The first time I saw Afrezza was from a Marketing “person” (lol) prior to it being FDA approved. The big focus was on no longer needing injections and it being a “cool” way to use insulin. Not a mention or hint of the functional differences.
I thought that was pretty stupid.
It was not until hearing about personal experiences on these forums that I came to understand (and believe) that the benefit of Afrezza is substantially different from my initial impression/information.
We all know that there are significant differences in endos’ perception of what is important in diabetes and patients’ perception. I can’t think of an area where this difference is stronger than with Afrezza.
Endos who are not T1Ds have no idea of what the flexibility, speed and lack of tail of Afrezza mean to us.
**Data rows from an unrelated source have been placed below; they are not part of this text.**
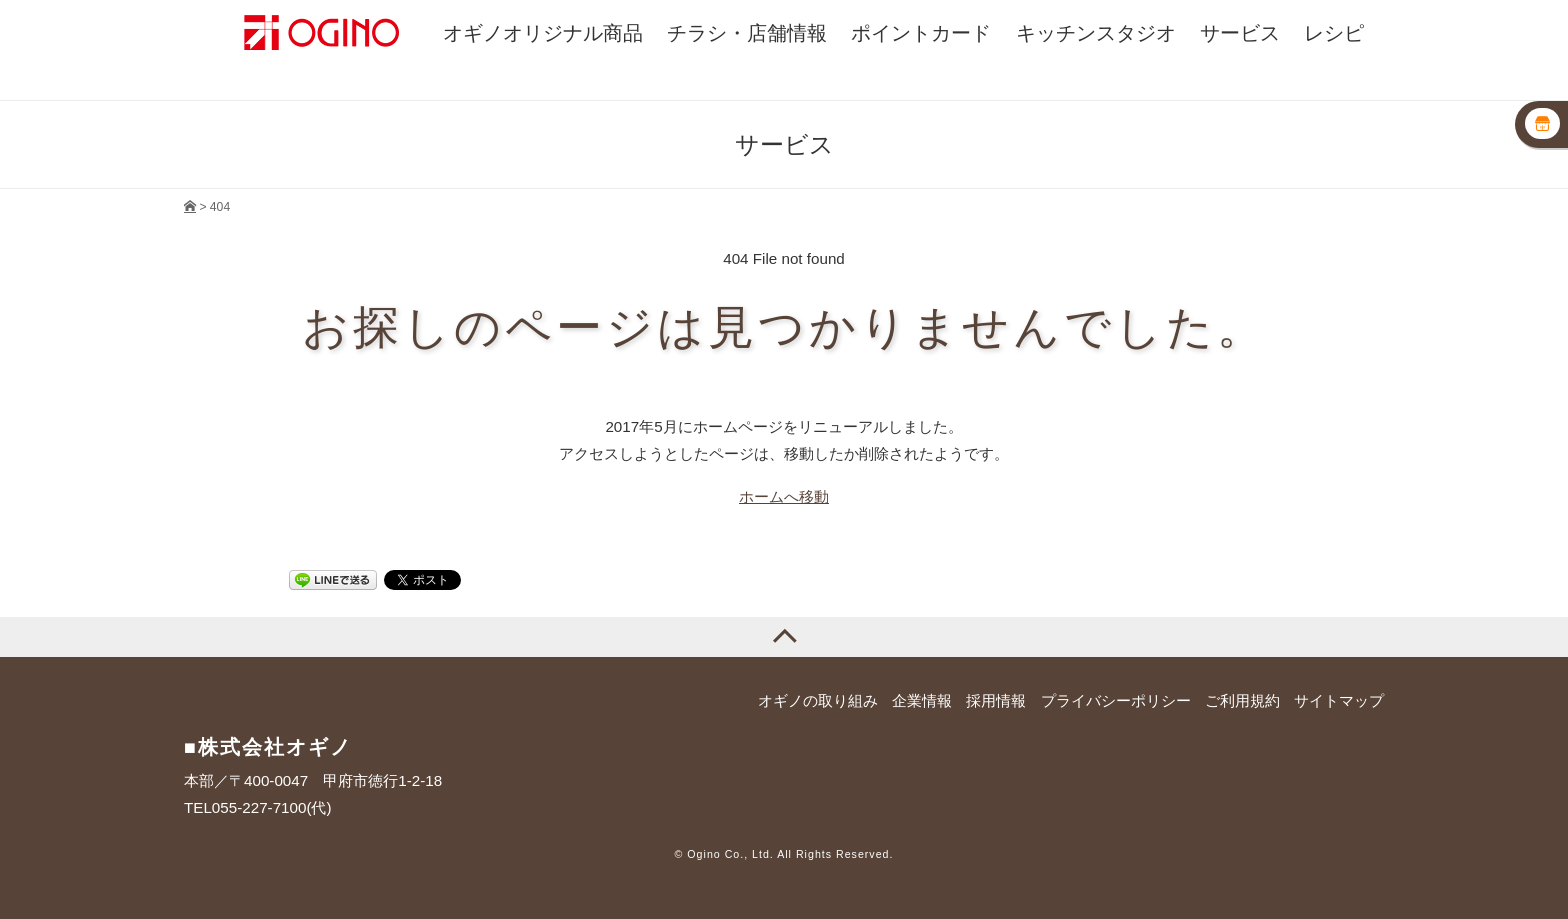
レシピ (1334, 33)
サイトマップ (1339, 700)
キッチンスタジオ (1096, 33)
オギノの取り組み (818, 700)
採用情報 (996, 700)
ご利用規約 (1242, 700)
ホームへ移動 (784, 496)
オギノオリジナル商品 (543, 33)
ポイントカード (921, 33)
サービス (1240, 33)
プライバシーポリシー (1116, 700)
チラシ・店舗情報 (747, 33)
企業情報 (922, 700)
I will! I’ve had this lingering cold, so it probably won’t be for a week or so. I’d like to be at my best when I do the test.
I’m starting Afrezza tonight, and despite all these posts and research…I’m pretty nervous. It was nice to read through this thread again and squash out my worry a bit
I want to thank everybody again for their posts.
What’s for dinner?
Haven’t decided yet. I might try to eat something with less fat/protein… maybe pasta?
What was your first meal on Afrezza? Any recommendations?